Review of Evita

Evita (1996)
Mediocrity set to music
26 September 2002
Quite possibly one of the worst things to ever inch its way through a projector. When compared to the original stage production we get plot replaced by over staged pageantry and acting replaced by posing.

It is impossible to talk about Evita without considering the presence of Madonna. Not since the hunt for Scarlet O Hara was there as much chatter about the casting of a film role. The Julliard trained Patti LuPone, who created the role on the stage found it too taxing and could not do matinees. So if someone like LuPone finds the role a handful, how can Madonna do? Poorly is how.

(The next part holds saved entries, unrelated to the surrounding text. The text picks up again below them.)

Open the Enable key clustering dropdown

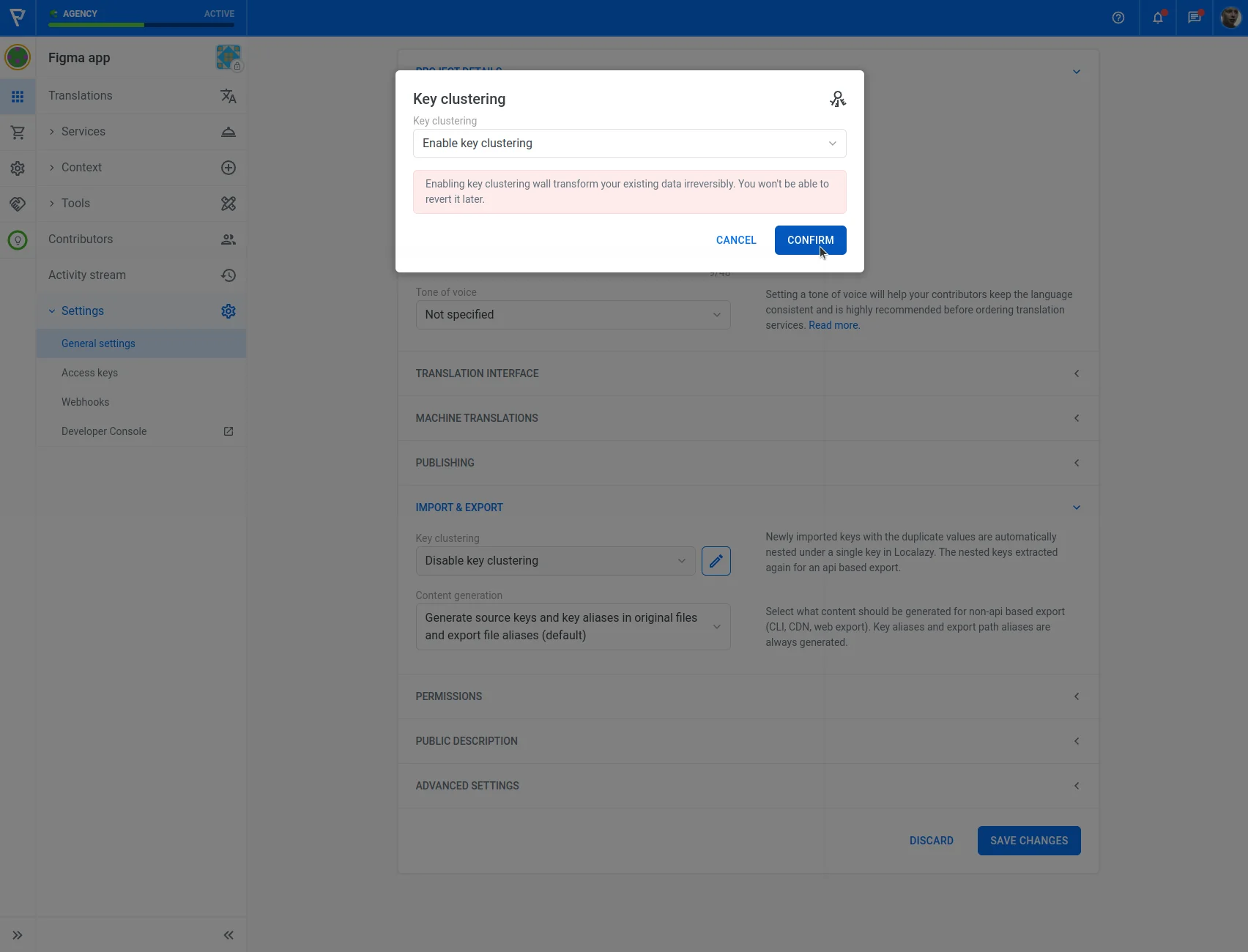pos(629,144)
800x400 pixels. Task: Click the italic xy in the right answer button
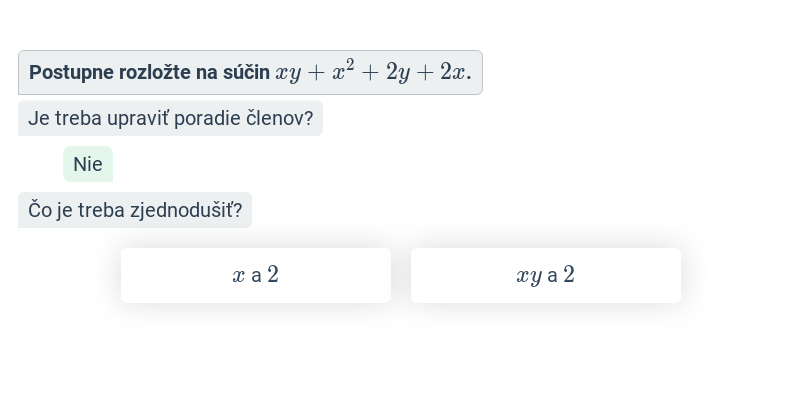pyautogui.click(x=529, y=277)
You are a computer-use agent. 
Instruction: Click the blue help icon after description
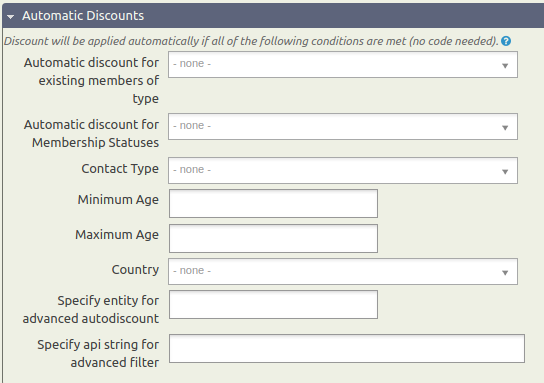[506, 41]
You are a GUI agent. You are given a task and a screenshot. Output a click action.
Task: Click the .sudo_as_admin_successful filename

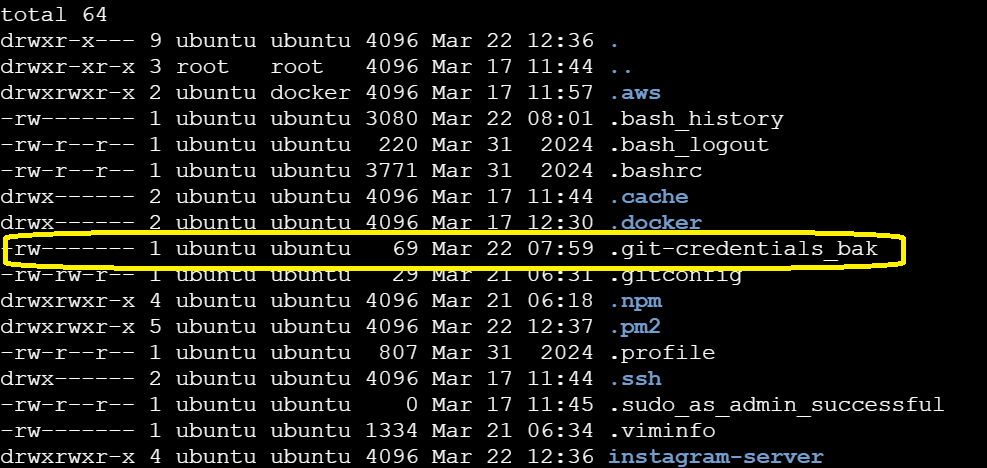point(776,405)
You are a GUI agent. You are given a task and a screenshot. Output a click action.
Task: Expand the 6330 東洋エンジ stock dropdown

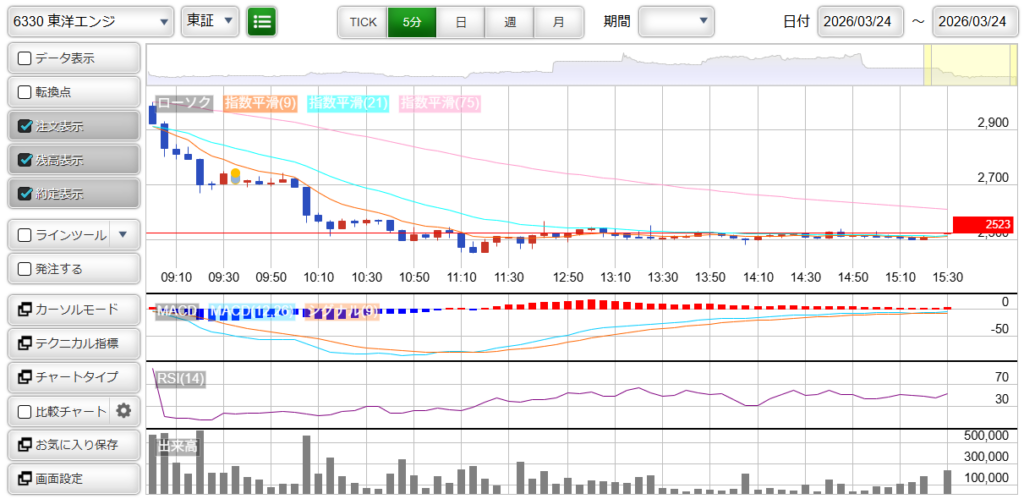click(90, 21)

In the nearly 20 years Madonna has been around there are a few things we know about her abilities. We know she can write a good pop tune, we know she can dance. Her greatest talent is of course her ability to market herself and her worse talent is her acting. But in Evita, she sings not one song written by her, and due to her state of pregnancy during the shoot does very little dancing. About the only interesting thing about this picture is the many imaginative ways she hides her swollen abdomen; Madonna standing behind a chair, Madonna holding a huge bouquet to her waist etc. As an actress Madonna is sub-par and she simply does not have the skills to play a character that first appears as a 16 year old girl and ends as a 33 year old cancer riddled dictator's wife. So limited is her acting range, so awkward is her body language her performance is almost embarrassing to watch. But it is her greatest talent, that of marketing herself, where the pay off appears to the tune of a Golden Globe.

Battling Madonna's omnipresence is the hint that this film has some sort of "epic" production values. We are constantly bombarded with huge crowd scenes which on even the most slightest of examination reveals the same crowd of actors, in the same location, pointing their attention to Madonna in yet another costume and hairstyle. Marketing is really the only thing Evita has going for itself. Countless people, who would never have the patience of sitting through a "real" opera can pat themselves on the back because they were wrongly convinced this was some great work of art.

When Evita first came on to the stage in the late 70s it was ahead of the curve in dealing with a story steeped in greed, corruption and sex. By the time it made it to the screen in the late 90s, these themes were abandoned for spin and marketing used to mask the shallow mediocrity that decade may best be known for.